Expect lobbying around net neutrality to reach fever pitch through Tuesday. After that, the Federal Communications Commission will go into its bunker to deliberate a draft of rules that will be voted on Dec. 21.
One group, Free Press, plans to let the FCC know that it doesn't like what it has heard so far. The public interest group will deliver a petition to the agency, with 2 million signatures, saying draft rules that don't regulate wireless networks with anti-discrimination provisions do not go far enough. The petition also will call for stronger rules that prohibit network operators from offering paid prioritization of some services that could effectively make the delivery of other Web sites worse. Free Press and dozens of other media reform and consumer advocacy groups jointly sent a letter along these lines last week.
AT&T executive vice president Jim Cicconi continued to make his rounds at the FCC last week, meeting with Chairman Jules Genachowski's staff and Republican commissioners Robert McDowell and Meredith Attwell Baker. Cicconi stressed that any rules approved by the commission shouldn't go beyond legislative proposals offered earlier this year that keep wireless networks largely free of regulation. AT&T has been among the most active companies lobbying on the issue in recent weeks.
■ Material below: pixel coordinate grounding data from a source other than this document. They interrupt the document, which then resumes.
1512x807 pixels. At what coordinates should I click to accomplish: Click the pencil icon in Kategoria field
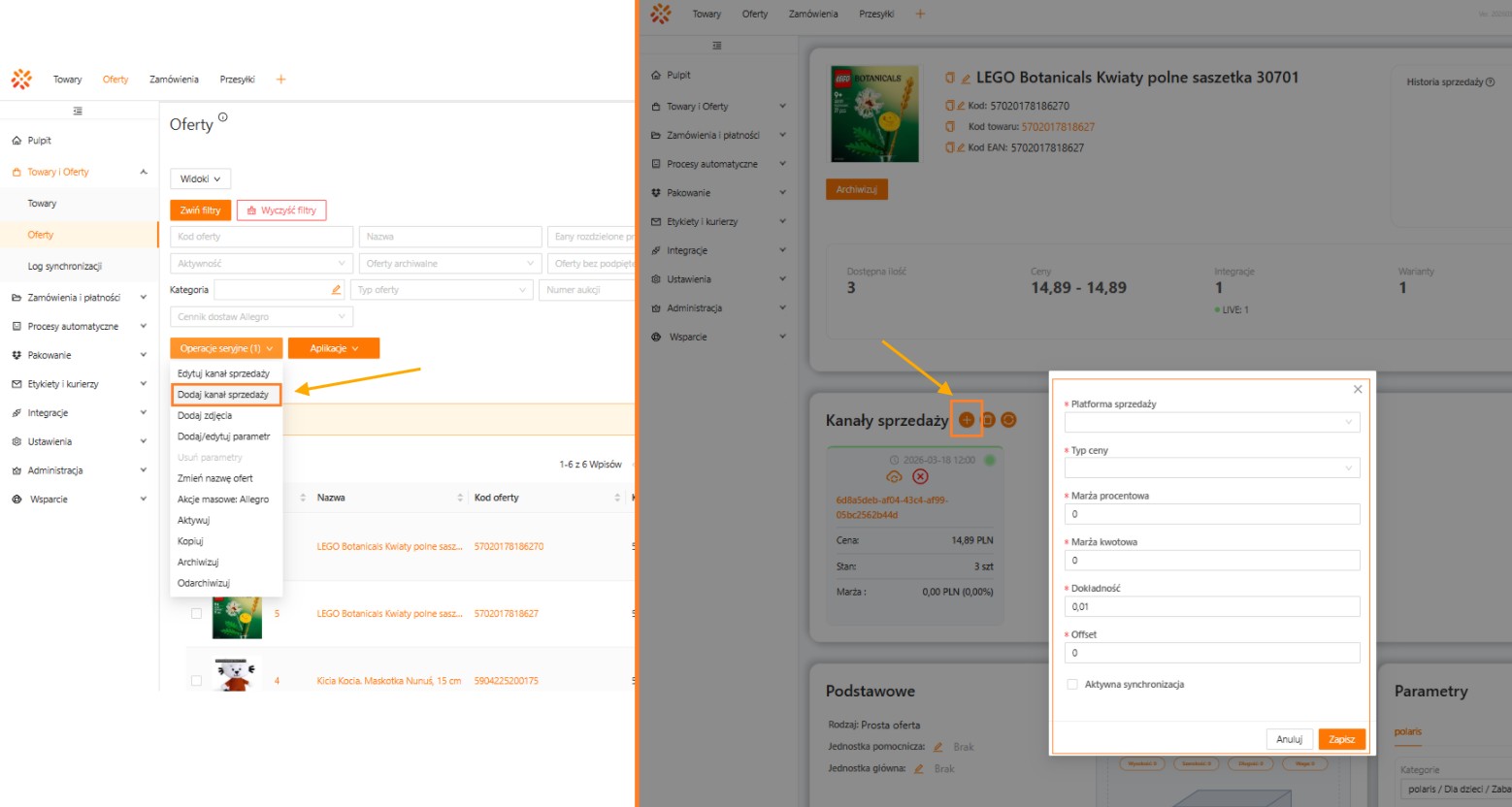click(x=337, y=290)
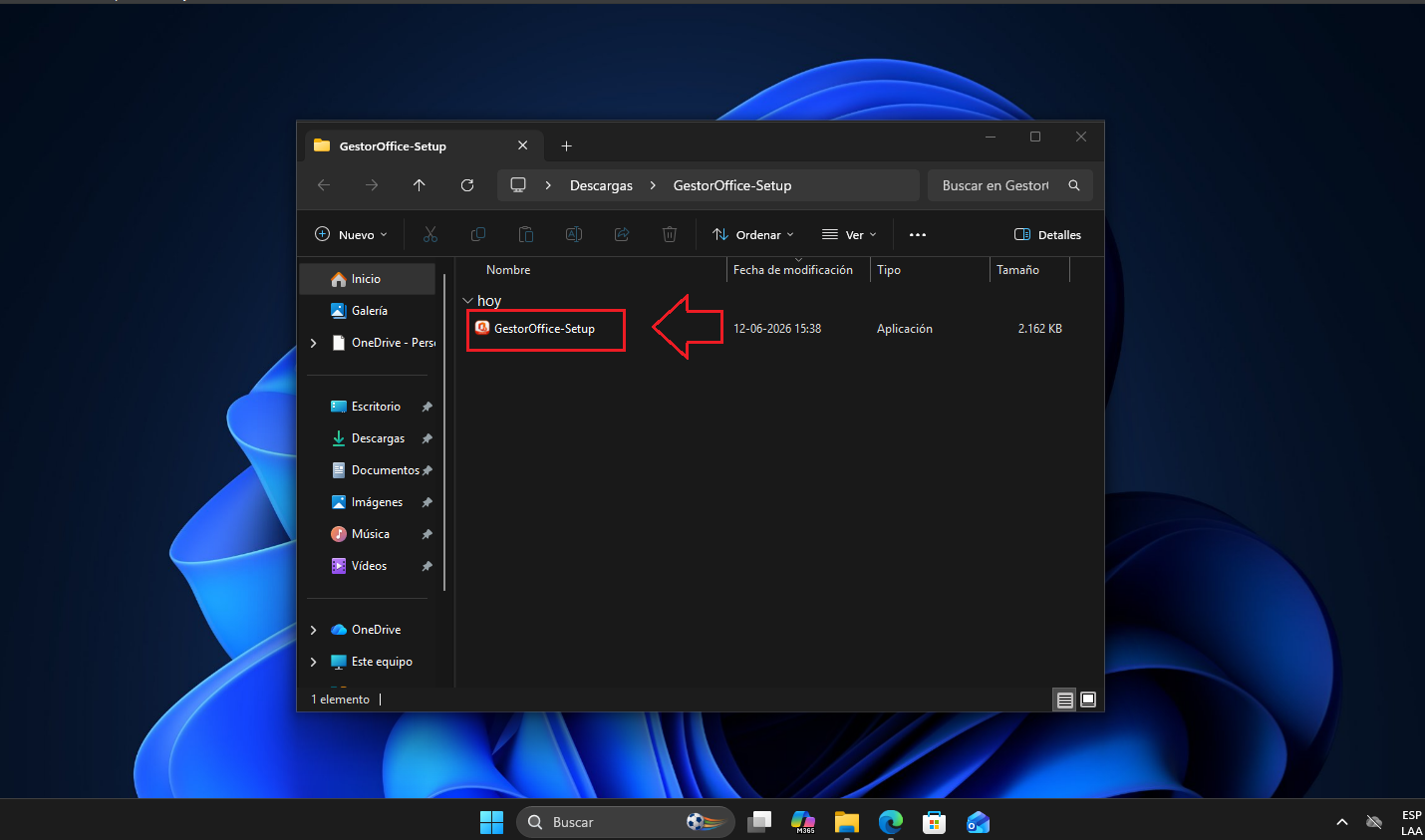
Task: Toggle the Detalles pane button
Action: (1047, 235)
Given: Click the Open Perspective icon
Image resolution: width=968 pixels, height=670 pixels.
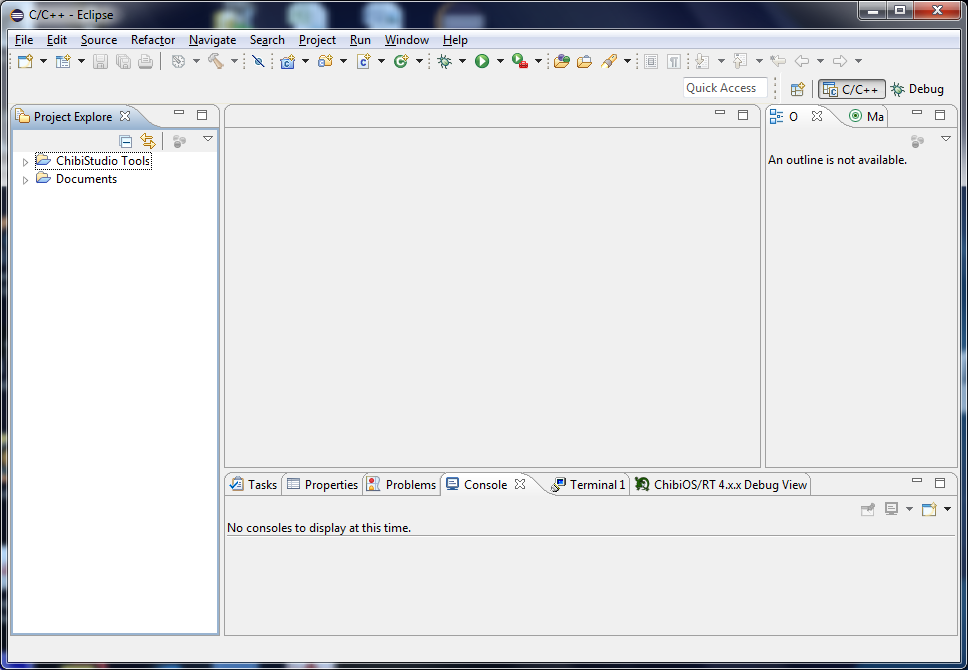Looking at the screenshot, I should tap(797, 89).
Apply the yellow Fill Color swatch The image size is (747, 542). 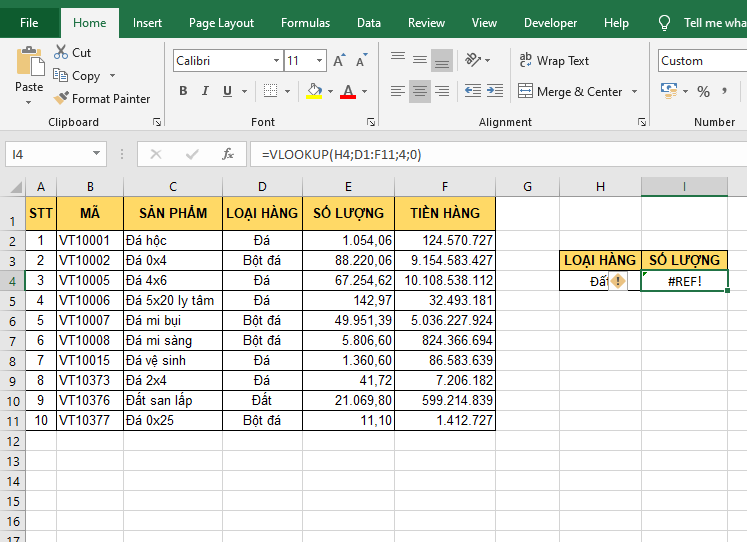[x=314, y=92]
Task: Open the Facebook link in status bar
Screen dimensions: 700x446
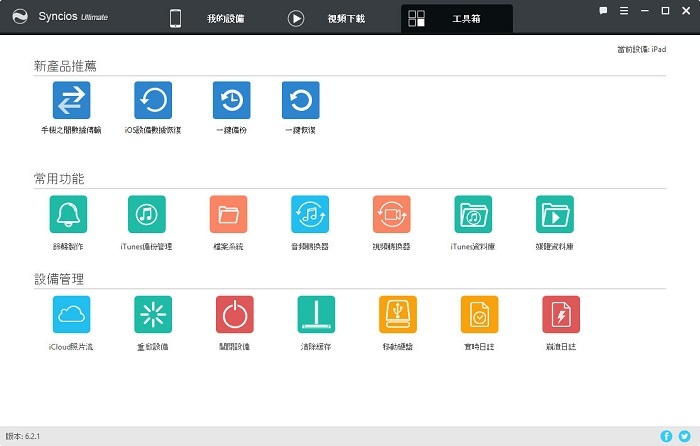Action: coord(667,436)
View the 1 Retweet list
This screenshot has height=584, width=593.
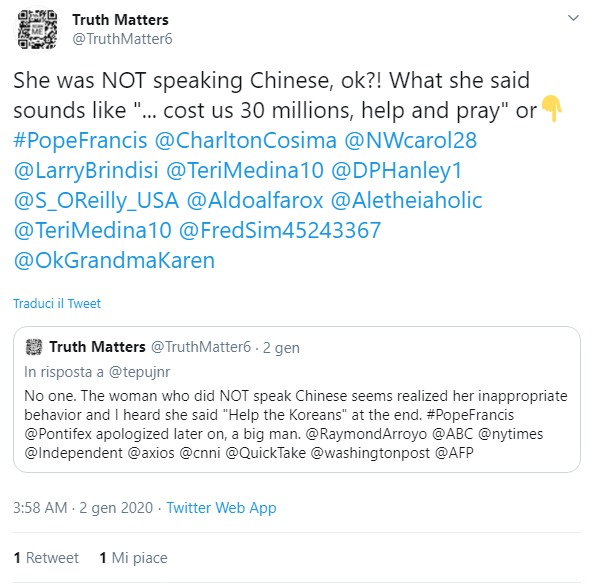(46, 558)
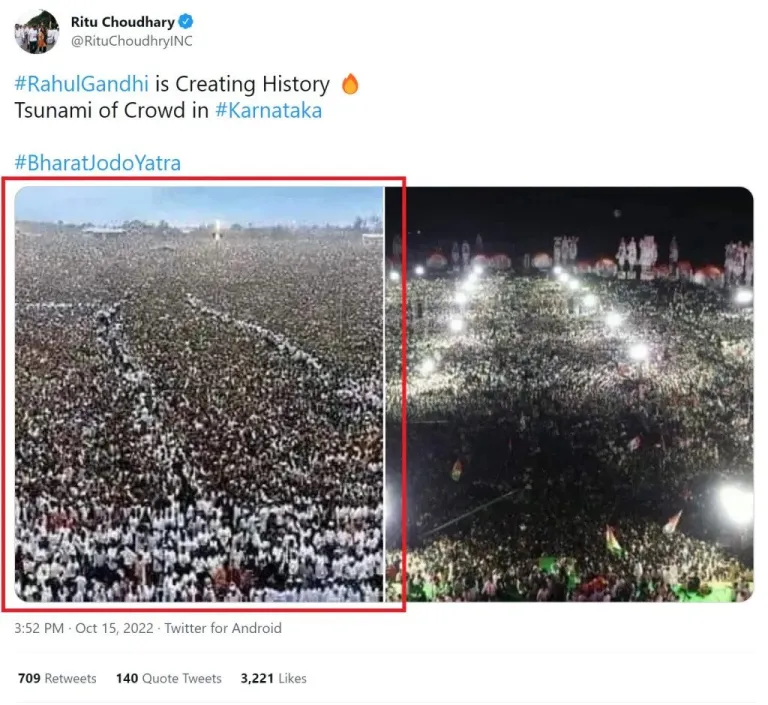Open the nighttime crowd photo
Image resolution: width=768 pixels, height=705 pixels.
pyautogui.click(x=570, y=394)
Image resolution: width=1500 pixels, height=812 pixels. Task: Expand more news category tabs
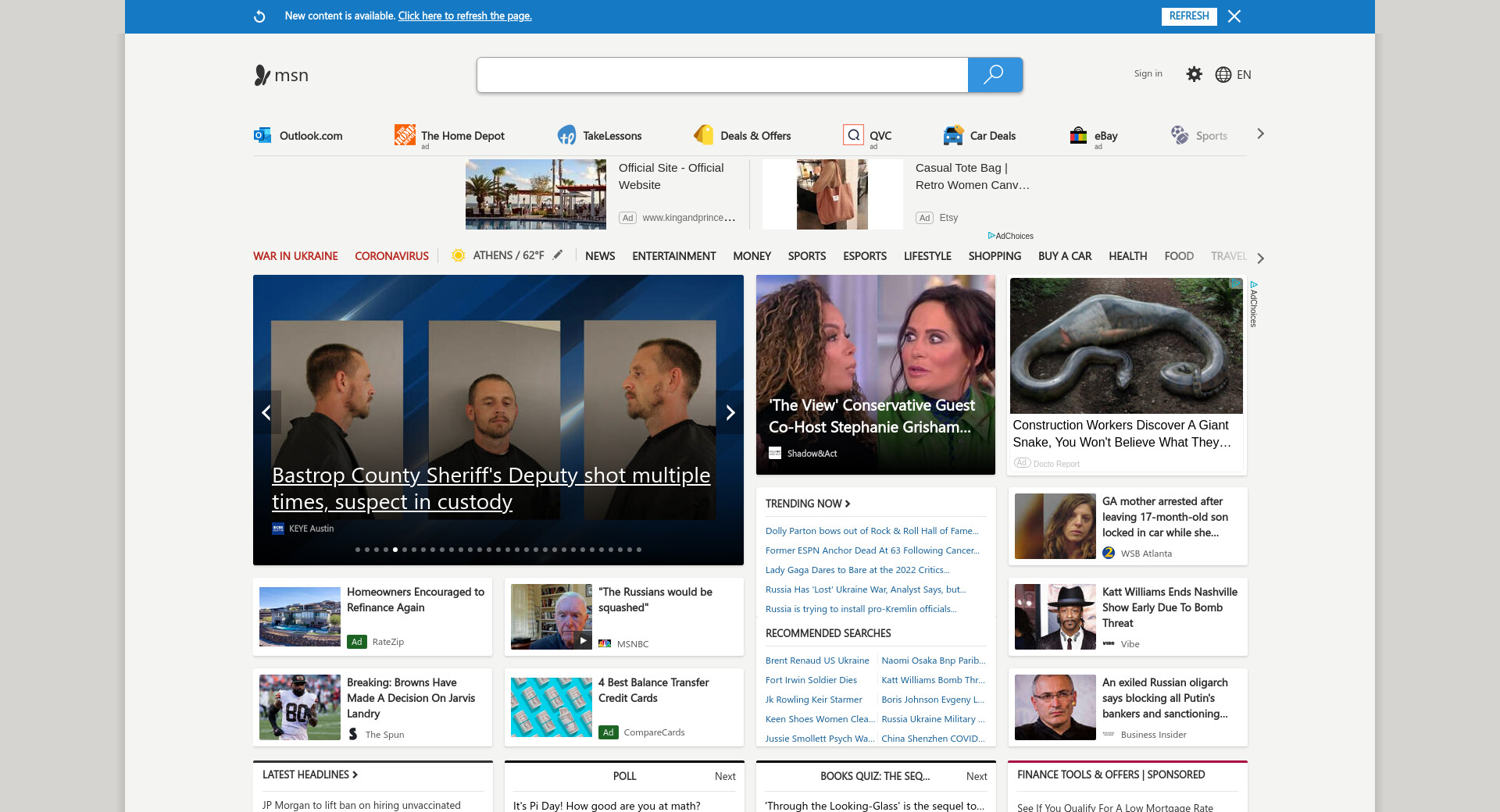coord(1260,258)

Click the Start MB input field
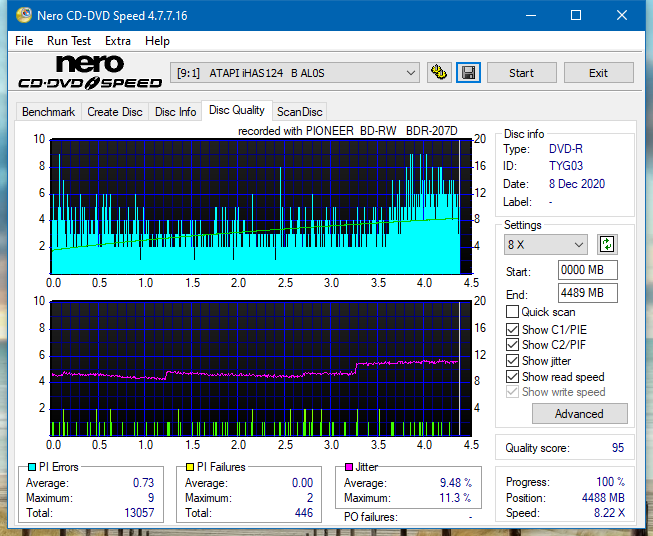588,271
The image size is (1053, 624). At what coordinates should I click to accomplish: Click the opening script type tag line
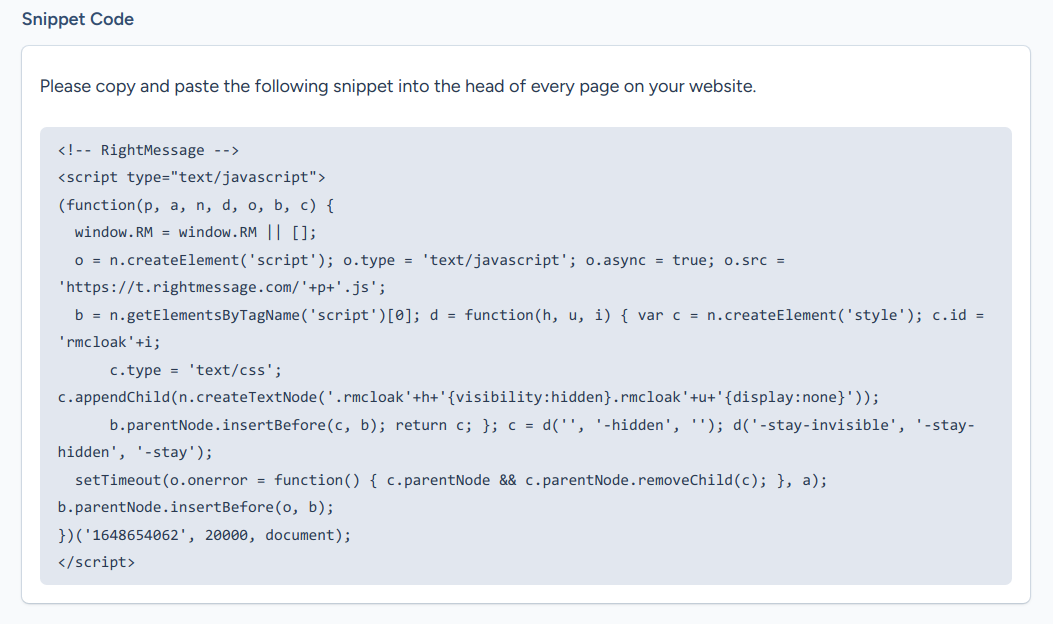click(192, 177)
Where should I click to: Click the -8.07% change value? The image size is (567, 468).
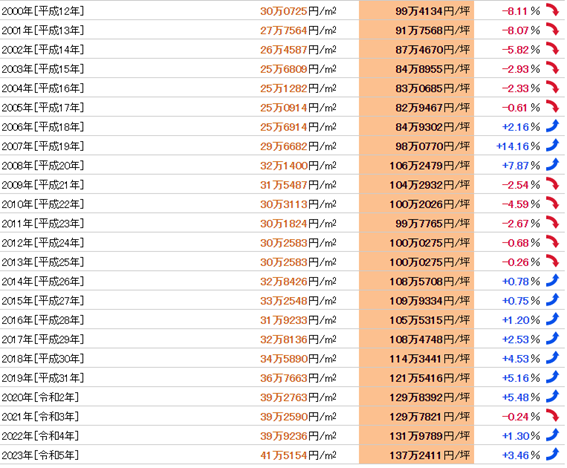521,30
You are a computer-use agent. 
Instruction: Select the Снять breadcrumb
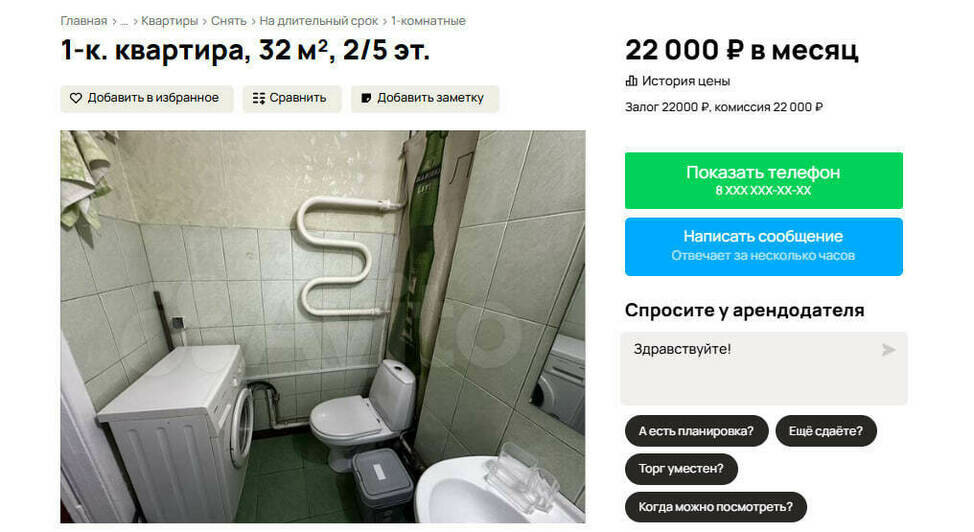[x=229, y=21]
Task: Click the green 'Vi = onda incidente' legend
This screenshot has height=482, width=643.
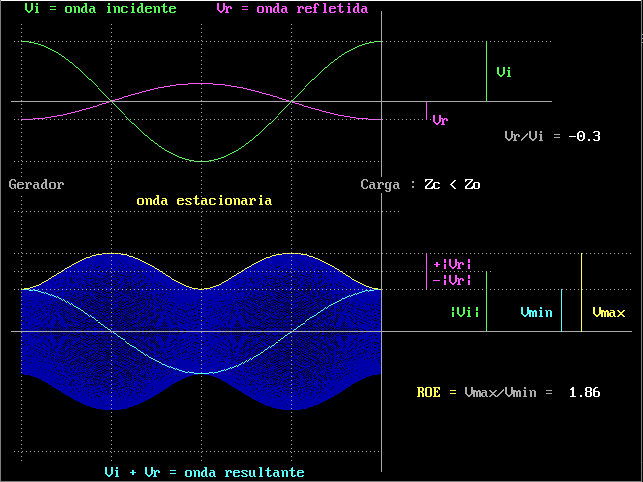Action: pyautogui.click(x=100, y=9)
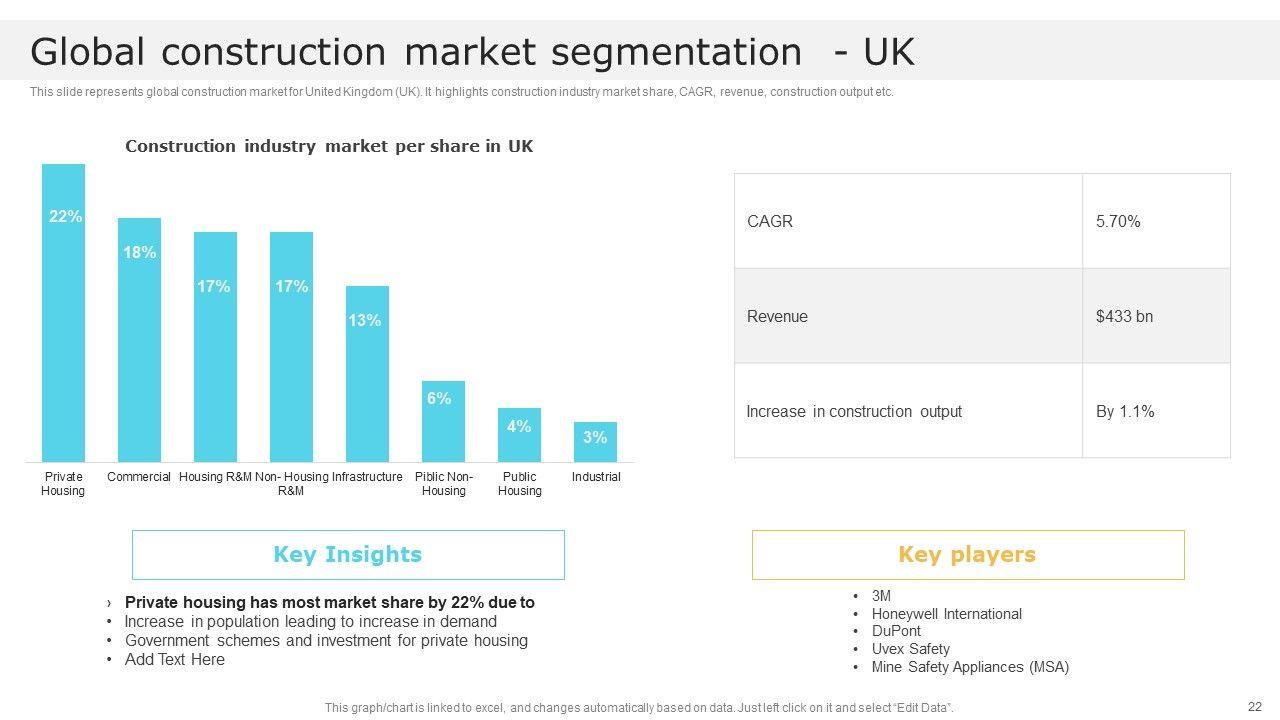Select the Private Housing 22% bar
Image resolution: width=1280 pixels, height=720 pixels.
[64, 312]
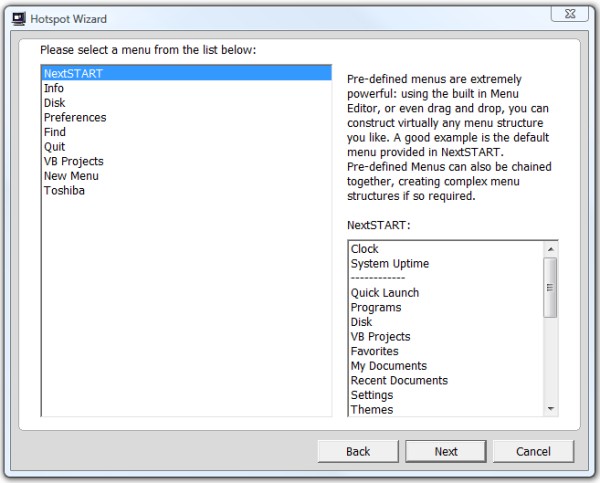Choose Disk from the left menu list
The width and height of the screenshot is (600, 483).
(55, 103)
The Open Internet Coalition, a group that represents some public interest groups along with Silicon Valley giants such as Google, Facebook and Amazon, plans to send a letter Monday to Genachowski saying it won't support the rules as they reportedly stand. The OIC wants clear definitions on what a broadband service provider is; equal rules applied to wireless networks; and a legal presumption that paid prioritization won't be allowed.